### TEXTABSCHNITT
Nicht erst seit gestern prasselt auf die arg- und wehrlosen Europäer in Sachen Erdgas eine regelrechte Lügen-Kloake ein, dessen Haupt-Urheber diesem Blogger bisher verborgen geblieben ist (vermutlich sind es beide Seiten des Konflikts). Das jüngste Lügen-G’schichterl, das seit Tagen – über traditionelle und neue Medien verstreut – ventiliert wird, betrifft ein mysteriöses Gerichtsurteil, das die teilstaatliche österreichische OMV dazu zwingen soll, die Bezahlung ihres bisherigen Lieferanten Gazprom einzustellen – was wiederum “zwingend” zur Einstellung von dessen Lieferungen führen würde. Das wäre sehr wohl ziemlich schlimm für Österreich und ein paar andere kleinere mitteleuropäische Staaten – nicht aber der melodramatisch beschworene game changer für industrielle Schwergewichte wie Oberitalien.
Das jüngste Omelette aus Verlogenheit und journalistischer Inkompetenz gibt’s auf Naked Capitalism zu bewundern, das wiederum bei Zerohedge “nachgedruckt” wurde.

### ARBEITSANWEISUNGEN
(1) Geben Sie aus dem Textabschnitt die Stelle von "Nicht erst seit" bis einschließlich "Schwergewichte wie Oberitalien." wortgetreu wieder.
(2) Übersetzen Sie diesen Satz aus dem Textabschnitt ins Englische: „Das wäre sehr wohl ziemlich schlimm für Österreich und ein paar andere kleinere mitteleuropäische Staaten – nicht aber der melodramatisch beschworene game changer für industrielle Schwergewichte wie Oberitalien.“
(3) Welche Unternehmen und Websites nennt der Textabschnitt namentlich? Zählen Sie alle auf.

### BEREITGESTELLTE DATEN

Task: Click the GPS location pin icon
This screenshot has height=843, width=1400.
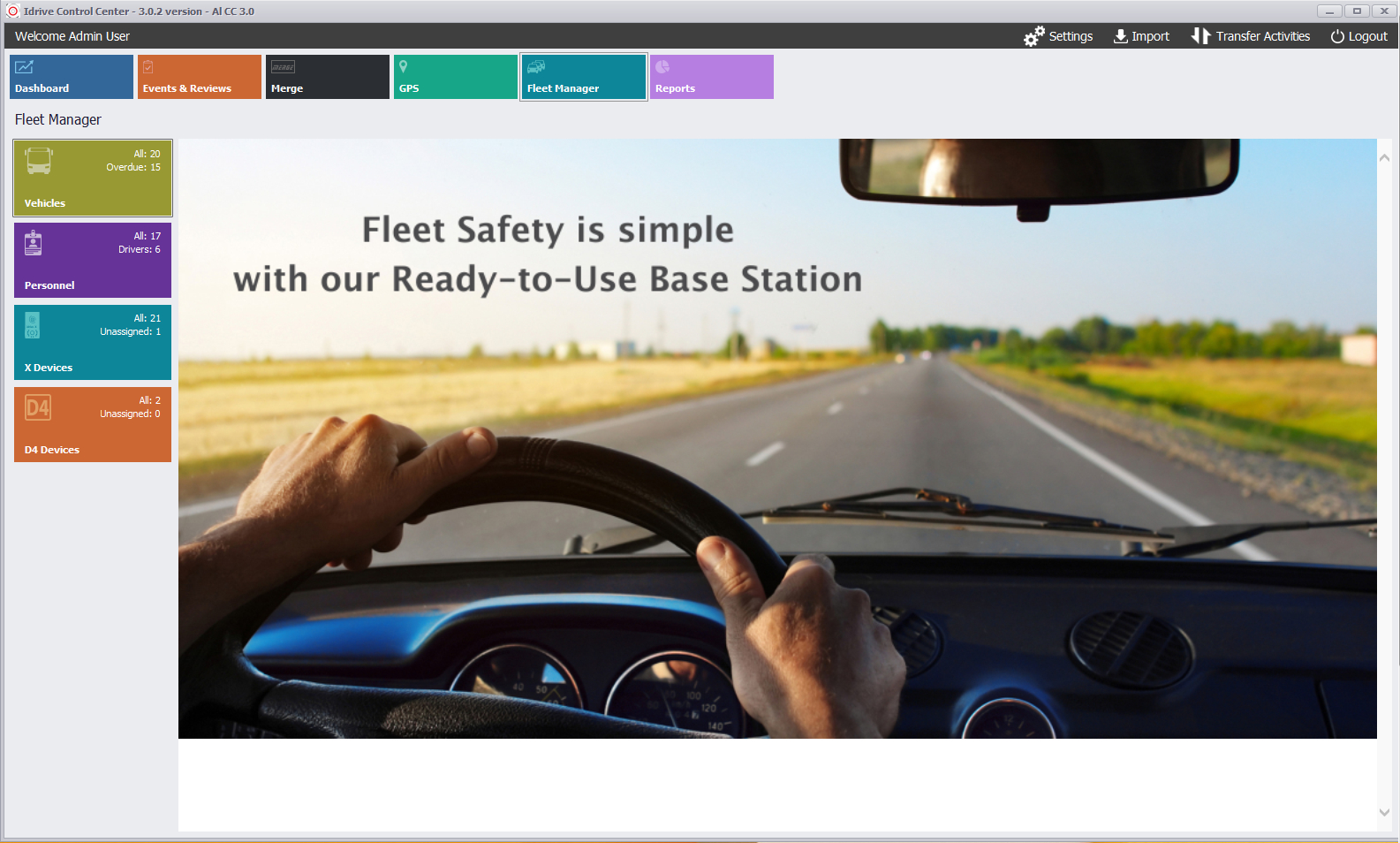Action: [x=404, y=66]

### LÖSUNGEN
(1)
Nicht erst seit gestern prasselt auf die arg- und wehrlosen Europäer in Sachen Erdgas eine regelrechte Lügen-Kloake ein, dessen Haupt-Urheber diesem Blogger bisher verborgen geblieben ist (vermutlich sind es beide Seiten des Konflikts). Das jüngste Lügen-G’schichterl, das seit Tagen – über traditionelle und neue Medien verstreut – ventiliert wird, betrifft ein mysteriöses Gerichtsurteil, das die teilstaatliche österreichische OMV dazu zwingen soll, die Bezahlung ihres bisherigen Lieferanten Gazprom einzustellen – was wiederum “zwingend” zur Einstellung von dessen Lieferungen führen würde. Das wäre sehr wohl ziemlich schlimm für Österreich und ein paar andere kleinere mitteleuropäische Staaten – nicht aber der melodramatisch beschworene game changer für industrielle Schwergewichte wie Oberitalien.

(2) That would indeed be quite bad for Austria and a few other smaller Central European states – but not the melodramatically invoked game changer for industrial heavyweights such as northern Italy.

(3) OMV, Gazprom, Naked Capitalism, Zerohedge